The bodies of the Vietnamese nationals were found on an industrial estate in Grays, Essex, shortly after the lorry arrived in Purfleet on October 23.
Among those men, women and children were 10 teenagers, including two 15-year-old boys.
An inquest into the deaths of the people gave their cause of death as asphysxia and hyperthermia in an enclosed space.
Earlier today Ronan Hughes, from Co. Armagh in Northern Ireland, pleaded guilty at the Old Bailey in London to 39 counts of manslaughter.
The haulier also plead guilty to conspiracy to assist unlawful immigration between May 1, 2018, and October 24 last year.

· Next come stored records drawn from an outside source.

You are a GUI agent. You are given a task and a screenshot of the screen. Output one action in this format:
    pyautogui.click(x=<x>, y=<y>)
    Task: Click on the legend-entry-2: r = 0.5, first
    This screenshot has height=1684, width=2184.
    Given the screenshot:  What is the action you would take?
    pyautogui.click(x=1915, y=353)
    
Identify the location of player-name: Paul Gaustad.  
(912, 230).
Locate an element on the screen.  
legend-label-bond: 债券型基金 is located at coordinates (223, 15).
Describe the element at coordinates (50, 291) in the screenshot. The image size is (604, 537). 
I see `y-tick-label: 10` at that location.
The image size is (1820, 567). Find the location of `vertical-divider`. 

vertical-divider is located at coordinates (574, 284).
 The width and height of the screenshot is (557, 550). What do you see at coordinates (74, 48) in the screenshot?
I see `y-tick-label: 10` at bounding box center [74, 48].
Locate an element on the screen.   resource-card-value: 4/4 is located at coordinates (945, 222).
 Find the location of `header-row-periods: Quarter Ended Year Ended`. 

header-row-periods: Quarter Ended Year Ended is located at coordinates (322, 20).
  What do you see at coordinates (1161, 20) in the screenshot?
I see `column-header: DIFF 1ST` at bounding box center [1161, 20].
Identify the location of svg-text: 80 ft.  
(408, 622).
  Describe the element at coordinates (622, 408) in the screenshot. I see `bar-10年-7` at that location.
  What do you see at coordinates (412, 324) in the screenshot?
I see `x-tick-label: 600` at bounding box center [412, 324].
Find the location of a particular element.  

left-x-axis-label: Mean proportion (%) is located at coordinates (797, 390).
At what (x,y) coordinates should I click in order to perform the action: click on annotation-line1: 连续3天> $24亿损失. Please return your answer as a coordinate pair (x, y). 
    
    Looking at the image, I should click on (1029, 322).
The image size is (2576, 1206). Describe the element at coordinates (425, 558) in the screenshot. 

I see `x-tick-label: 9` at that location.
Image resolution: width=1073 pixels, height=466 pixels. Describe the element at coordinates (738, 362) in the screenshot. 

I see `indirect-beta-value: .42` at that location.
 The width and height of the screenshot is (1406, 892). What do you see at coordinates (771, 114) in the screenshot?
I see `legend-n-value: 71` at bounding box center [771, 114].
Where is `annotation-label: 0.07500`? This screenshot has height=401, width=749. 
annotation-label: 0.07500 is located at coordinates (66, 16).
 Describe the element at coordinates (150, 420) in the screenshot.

It was alleged the 40-year-old played a leading role in the operations, with his trailers and drivers used to transport migrants.
Hughes appeared in court alongside Eamonn Harrison , of Mayobridge in Co. Down, Northern Ireland, after being extradited from the Republic of Ireland in July.
He is alleged to have driven the lorry from the Belgian port of Zeebrugge before it sailed to England.
The 23-year-old pleaded not guilty to 39 counts of manslaughter and one count of conspiracy to assist unlawful immigration.
In April, lorry driver Maurice Robinson, 25, of Craigavon in Northern Ireland, who discovered the bodies after transporting the container from Purfleet to an alleged pick-up point in Grays, pleaded guilty at the Old Bailey to 39 counts of manslaughter.
In June, Romanian Alexandru-Ovidiu Hanga, 28, of Hobart Road in Essex, admitted one count of conspiring to assist unlawful immigration between May 2018 and October 2019.
During the hearing on Friday, Gazmir Nuzi, 42, of Barclay Road, Tottenham, north London, appeared at the Old Bailey by video link and pleaded guilty to a single charge of assisting unlawful immigration on or before October 11 2019 and April 18 2020.
Harrison now faces an Old Bailey trial on October 5 with three other defendants.
Gheorghe Nica, 43, of Langdon Hills, Basildon, Essex, who is alleged to have been a key player, has previously denied 39 counts of manslaughter and conspiracy to assist unlawful immigration. Valentin Calota, 37, of Birmingham, and Christopher Kennedy, 23, of Co Armagh, Northern Ireland, have denied being part of a people smuggling conspiracy.
Remanding the defendants into custody, Mr Justice Sweeney said the trial would go on for five weeks instead of eight.